### INSTRUCTIONS TO FOLLOW
Your answer consists of the lines in the data that contain "computer". Copy each of them.
:: RECORDS SHOWN
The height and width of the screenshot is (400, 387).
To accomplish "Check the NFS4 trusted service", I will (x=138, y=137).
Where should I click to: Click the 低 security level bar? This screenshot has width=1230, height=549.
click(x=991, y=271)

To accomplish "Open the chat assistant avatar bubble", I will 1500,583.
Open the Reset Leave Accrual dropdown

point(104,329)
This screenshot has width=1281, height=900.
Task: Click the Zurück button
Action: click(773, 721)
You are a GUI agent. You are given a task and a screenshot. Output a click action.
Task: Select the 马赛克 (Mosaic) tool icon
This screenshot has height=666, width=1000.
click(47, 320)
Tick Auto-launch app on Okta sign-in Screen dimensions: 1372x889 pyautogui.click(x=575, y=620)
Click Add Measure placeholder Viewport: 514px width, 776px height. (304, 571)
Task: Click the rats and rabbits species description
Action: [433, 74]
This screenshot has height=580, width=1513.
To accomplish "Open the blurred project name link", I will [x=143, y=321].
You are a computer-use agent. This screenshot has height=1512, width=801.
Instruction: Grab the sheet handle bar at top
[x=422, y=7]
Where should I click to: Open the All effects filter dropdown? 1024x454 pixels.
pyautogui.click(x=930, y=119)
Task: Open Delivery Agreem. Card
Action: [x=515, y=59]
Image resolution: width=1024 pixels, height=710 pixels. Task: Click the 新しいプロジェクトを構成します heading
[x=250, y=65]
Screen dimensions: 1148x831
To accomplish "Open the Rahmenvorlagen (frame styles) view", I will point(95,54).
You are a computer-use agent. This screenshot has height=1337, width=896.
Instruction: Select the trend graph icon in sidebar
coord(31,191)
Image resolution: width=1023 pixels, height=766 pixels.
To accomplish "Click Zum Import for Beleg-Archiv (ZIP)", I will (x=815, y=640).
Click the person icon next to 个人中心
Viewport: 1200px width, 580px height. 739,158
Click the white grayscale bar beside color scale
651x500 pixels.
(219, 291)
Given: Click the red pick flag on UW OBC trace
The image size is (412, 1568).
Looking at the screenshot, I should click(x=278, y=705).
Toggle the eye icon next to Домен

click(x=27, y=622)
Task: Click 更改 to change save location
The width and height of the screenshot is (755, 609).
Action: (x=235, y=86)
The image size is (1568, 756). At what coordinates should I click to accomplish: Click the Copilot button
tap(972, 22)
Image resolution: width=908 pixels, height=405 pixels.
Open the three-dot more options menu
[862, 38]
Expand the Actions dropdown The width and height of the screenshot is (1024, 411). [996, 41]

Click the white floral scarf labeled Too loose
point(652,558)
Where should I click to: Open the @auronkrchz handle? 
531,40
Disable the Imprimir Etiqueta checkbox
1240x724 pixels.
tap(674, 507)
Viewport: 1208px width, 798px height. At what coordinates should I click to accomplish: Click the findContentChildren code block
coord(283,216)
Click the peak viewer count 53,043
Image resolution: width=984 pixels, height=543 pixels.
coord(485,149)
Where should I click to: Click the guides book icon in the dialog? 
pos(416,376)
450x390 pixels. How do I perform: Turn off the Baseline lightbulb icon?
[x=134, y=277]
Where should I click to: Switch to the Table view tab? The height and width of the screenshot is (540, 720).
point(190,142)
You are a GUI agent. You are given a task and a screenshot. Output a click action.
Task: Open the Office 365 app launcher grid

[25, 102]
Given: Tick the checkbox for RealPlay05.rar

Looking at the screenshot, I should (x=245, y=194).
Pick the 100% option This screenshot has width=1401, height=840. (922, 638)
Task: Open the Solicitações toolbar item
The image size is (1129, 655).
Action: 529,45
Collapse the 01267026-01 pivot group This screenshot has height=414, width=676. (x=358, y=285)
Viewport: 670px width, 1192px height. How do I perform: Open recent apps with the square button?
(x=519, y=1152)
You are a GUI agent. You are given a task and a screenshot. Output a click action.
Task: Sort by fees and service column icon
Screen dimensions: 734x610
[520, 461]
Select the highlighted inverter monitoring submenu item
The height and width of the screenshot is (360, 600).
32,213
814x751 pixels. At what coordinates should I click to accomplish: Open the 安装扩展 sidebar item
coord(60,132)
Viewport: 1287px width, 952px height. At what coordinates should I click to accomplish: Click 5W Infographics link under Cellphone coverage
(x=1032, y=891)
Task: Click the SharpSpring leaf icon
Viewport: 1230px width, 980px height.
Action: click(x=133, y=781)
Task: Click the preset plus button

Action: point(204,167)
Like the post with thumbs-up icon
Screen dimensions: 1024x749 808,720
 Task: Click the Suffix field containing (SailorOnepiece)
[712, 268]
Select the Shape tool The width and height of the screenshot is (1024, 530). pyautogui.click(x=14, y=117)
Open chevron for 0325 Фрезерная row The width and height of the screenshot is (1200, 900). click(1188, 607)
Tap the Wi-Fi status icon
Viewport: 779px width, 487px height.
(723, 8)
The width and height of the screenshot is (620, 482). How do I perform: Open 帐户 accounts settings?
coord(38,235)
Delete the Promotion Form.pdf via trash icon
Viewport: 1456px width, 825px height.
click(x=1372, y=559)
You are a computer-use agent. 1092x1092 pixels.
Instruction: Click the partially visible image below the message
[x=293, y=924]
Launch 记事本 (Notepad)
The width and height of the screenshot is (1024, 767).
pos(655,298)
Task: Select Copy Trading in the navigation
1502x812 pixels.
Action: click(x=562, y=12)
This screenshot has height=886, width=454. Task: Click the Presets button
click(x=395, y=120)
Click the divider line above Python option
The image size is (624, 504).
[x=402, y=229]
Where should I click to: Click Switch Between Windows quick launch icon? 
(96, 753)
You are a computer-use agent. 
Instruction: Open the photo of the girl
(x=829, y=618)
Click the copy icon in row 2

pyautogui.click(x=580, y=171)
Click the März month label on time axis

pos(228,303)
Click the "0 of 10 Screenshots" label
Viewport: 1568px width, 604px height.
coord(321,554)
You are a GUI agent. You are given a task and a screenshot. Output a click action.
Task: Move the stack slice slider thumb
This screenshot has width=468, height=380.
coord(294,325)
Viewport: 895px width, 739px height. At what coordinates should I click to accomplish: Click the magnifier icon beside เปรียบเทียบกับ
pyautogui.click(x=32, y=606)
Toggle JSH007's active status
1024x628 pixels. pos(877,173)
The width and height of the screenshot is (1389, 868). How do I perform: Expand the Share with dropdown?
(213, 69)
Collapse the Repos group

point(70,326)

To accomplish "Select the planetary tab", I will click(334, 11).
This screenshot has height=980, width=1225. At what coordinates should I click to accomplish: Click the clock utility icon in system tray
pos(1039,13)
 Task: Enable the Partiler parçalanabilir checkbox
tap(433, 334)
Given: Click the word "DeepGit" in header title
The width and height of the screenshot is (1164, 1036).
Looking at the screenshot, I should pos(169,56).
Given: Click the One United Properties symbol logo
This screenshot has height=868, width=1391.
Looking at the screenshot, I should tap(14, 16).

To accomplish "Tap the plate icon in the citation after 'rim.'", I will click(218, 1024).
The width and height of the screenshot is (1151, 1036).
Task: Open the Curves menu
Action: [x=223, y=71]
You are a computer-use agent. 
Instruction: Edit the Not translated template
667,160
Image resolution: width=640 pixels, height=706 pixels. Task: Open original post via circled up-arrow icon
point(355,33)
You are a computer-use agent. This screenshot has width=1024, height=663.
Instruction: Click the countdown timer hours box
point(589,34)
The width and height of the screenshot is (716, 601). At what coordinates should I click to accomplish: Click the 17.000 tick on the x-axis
::::
### RESULT
You are a computer-use agent. This screenshot has height=1512, width=801.
You are a computer-use agent. This screenshot has height=1337, width=896.
You are a computer-use agent. 1092x1092 pixels.
You are a computer-use agent. 
You are a computer-use agent. 
You are a computer-use agent. This screenshot has width=1024, height=663.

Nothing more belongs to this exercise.